Au Festival d’Avignon, la Cour dans tous ses états…

«Le maître et Marguerite» de Simon Mc Burney présenté dans la Cour d’Honneur divise les Tadornes. Pascal Bély est très réservé sur ce spectacle «qui mobilise la pulsion, la même qui nous conduit dans les pièges posés par le consumérisme le plus abject.».

Sylvie Lefrere a un tout autre avis… 

Le Palais des Papes est plein pour cette première représentation. Les trompettes résonnent sous les gradins, et réveillent nos émotions de festivaliers; les spectateurs se pressent, se serrent la main ou s’embrassent au hasard des rencontres. Je suis bien entourée ce soir: amis, familles, journalistes, Ministre de la Culture, comédiens, couturier: tous ensemble spectateurs pour tous nos sens sollicités.

Dés les premières minutes du ‘Maître et Marguerite” par Simon McBurney, le plateau est envahi d’une valse de chaises, glissant à toute vitesse. Ce siège va téléporter notre esprit à différents niveaux. Nous allons traverser le temps: la quête d’un écrit sur Ponce-Pilate nous fait naviguer dans les époques du christianisme, de la Russie de Staline, de la guerre de 1940. Le tout relié par l’écran. La connexion à notre aujourd’hui en parallèle au rêve.
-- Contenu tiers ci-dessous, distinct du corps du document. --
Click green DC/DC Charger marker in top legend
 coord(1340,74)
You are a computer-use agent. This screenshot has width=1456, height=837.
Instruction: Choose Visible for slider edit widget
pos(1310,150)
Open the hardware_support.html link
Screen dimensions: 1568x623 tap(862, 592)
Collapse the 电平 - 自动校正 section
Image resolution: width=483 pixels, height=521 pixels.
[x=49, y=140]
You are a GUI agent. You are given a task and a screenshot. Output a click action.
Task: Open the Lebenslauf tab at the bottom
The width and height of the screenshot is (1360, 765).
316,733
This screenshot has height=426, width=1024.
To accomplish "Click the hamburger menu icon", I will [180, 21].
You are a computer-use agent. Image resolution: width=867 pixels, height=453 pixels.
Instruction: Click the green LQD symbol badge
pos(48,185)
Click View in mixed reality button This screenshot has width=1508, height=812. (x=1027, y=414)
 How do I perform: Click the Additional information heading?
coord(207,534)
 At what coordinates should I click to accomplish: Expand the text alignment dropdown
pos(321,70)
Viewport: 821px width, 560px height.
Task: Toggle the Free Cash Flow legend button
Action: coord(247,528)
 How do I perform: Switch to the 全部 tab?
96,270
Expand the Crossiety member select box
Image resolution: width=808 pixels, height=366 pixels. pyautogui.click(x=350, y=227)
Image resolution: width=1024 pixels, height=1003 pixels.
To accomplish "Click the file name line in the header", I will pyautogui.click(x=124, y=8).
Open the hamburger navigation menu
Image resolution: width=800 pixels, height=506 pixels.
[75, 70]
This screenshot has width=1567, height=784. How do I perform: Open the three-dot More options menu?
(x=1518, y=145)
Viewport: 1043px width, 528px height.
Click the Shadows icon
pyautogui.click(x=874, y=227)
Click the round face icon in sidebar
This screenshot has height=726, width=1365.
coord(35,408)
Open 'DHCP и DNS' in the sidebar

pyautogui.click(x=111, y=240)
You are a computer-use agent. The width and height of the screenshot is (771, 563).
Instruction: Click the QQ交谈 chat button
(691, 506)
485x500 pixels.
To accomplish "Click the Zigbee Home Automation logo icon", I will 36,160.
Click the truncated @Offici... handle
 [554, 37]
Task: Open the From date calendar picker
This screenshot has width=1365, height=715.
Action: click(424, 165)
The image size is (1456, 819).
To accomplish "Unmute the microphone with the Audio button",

Le mur du Palais des Papes se transforme en gigantesque Google Earth qui nous aspire, nous écrase. Une métaphore de nos addictions de recherches incessantes; toujours plus, toujours plus loin…Il devient l’écran géant d’images subliminales, notamment celle du Christ, qui prend une dimension esthétique fascinante. Les écrans sur les côtés me donnent une vision à facettes de mouche, élargissent le champ de mon regard après un temps d’adaptation. L’accent des comédiens et la force des mots, bientôt, m’emportent. Leurs corps prennent une dimension 3D.

Joseph me renvoie à l’image  de Freud, le Satan à un homme de la Gestapo, le maitre à un Frankenstein humain et fragile, Marguerite à une douce  Louise Brooks poétique, le chat à un Aline Sarkoziste et son acolyte chapeauté tout droit sorti d’Orange mécanique…Dans cette Voie lactée, je me sens fragment de la partition. Ma mémoire se réveille dans cette quête et ces peurs. Mon estomac se noue comme avant un saut au dessus du vide. Le texte, les comédiens sur le plateau, l’image m’envahissent dans une vague qui me ballote dans mes états d’âme. Quel que soit le contexte, les doutes, les tiraillements vers des amours impossibles, les engagements se répètent. Aucune règle. Pas d’erreur, tout est réglé comme dans un bain mécanique.

Je suis à fleur de peau. Le moindre mouvement de mon voisin me secoue. Mes émotions me submergent; je me sens toute petite dans une angoisse enfantine. J’y entrevois un passé historique et un avenir incertain. Simon McBurney devient le magicien d’un soir. Le public est dans un calme religieux. Nous faisons corps tel un collectif pris dans sa toile en projection recto verso. Happé dans la dynamique de l’action qui nous tient. Complices…Rien qu’en écrivant, les larmes remontent, sans que je puisse expliquer pourquoi. Elle va faire son travail intérieur d’habitation de mon patrimoine.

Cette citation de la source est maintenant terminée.